This article was originally posted on DEV.

Hey developers! I hope you're doing well.

I just want to let you know that I'm currently working on an open-source project which I think is really cool.

I'm building an ORM library for one of the hottest yet immature technologies this year: Deno.

It's called Cotton, but don't ask me why I come up with this name, I have no idea.

I'm super excited about this project, and I want to share my experience with you.

Honestly, the reason why I start this project is not because I can. Shit, I don't even know how to write a raw SQL query to join two different tables.

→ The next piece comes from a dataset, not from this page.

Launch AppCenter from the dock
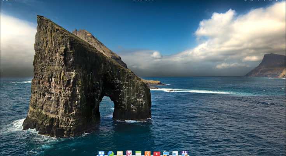This screenshot has height=156, width=286. (184, 154)
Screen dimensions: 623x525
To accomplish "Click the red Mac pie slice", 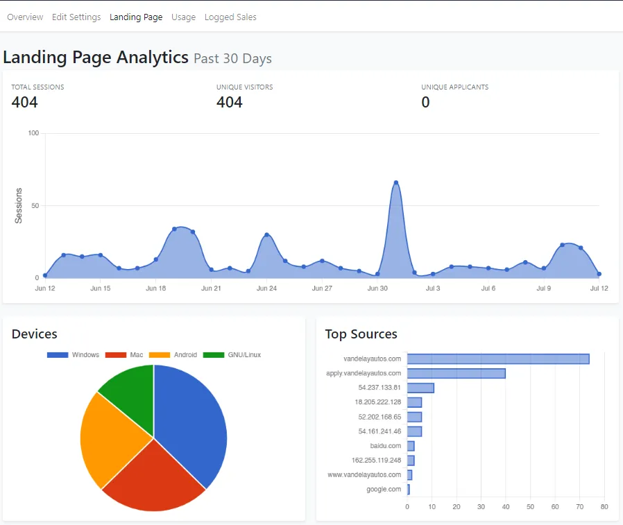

Over the past years, I feel like I didn't do anything for the open-source community, even though I use open-source all the time. And I feel kind of bad about it.

So, I decided to contribute to the project that I currently fell in love with, which is Deno.

How I build it?

The hardest part of building this project is that there is no tutorial on the internet that teaches you about "how to build an ORM". So, the only way I can learn about this is by reading hundreds of lines of existing ORMs on GitHub, such as TypeORM (TypeScript), Eloquent (PHP), and ActiveRecord (Ruby).

I finally understood that these gigantic tools can be separated into three main parts.

1. Query Builder
2. Database Adapter
3. Model

I know, most of them have their own unique and complicated structure, but at least here is what I can start with.

Query Builder

Query builder is a class whose main task is to construct raw SQL queries. This is the building block of any ORMs, so it is one of the most important parts to understand.

You probably have seen one these. In Laravel for instance, this code will be transformed into an executable SQL query, which makes the development process much easier.

DB::table('users')->where('name', 'John')->first();
// SELECT * FROM users WHERE name = 'John' LIMIT 1;

SQL is complicated, and as a developer, we don't want to work with complicated stuff. Just let the library do the heavy-lifting for us.

Writing query builder is the first thing I did for this project. For sure, it's not an easy thing to do. There are a lot of things that I need to learn about SQL to just implement this feature. But overall, I really enjoy it.

The first version of Cotton's query builder can only build queries with WHERE and LIMIT constraints, which is very terrible. But this feature is growing very quickly and more and more constraints are implemented to Cotton as time goes by.

Turns out, making the query builder itself is not as hard as I imagine. The difficult part, however, is implementing all available query constraints to it. But for me, it's just a matter of time until we cover them all.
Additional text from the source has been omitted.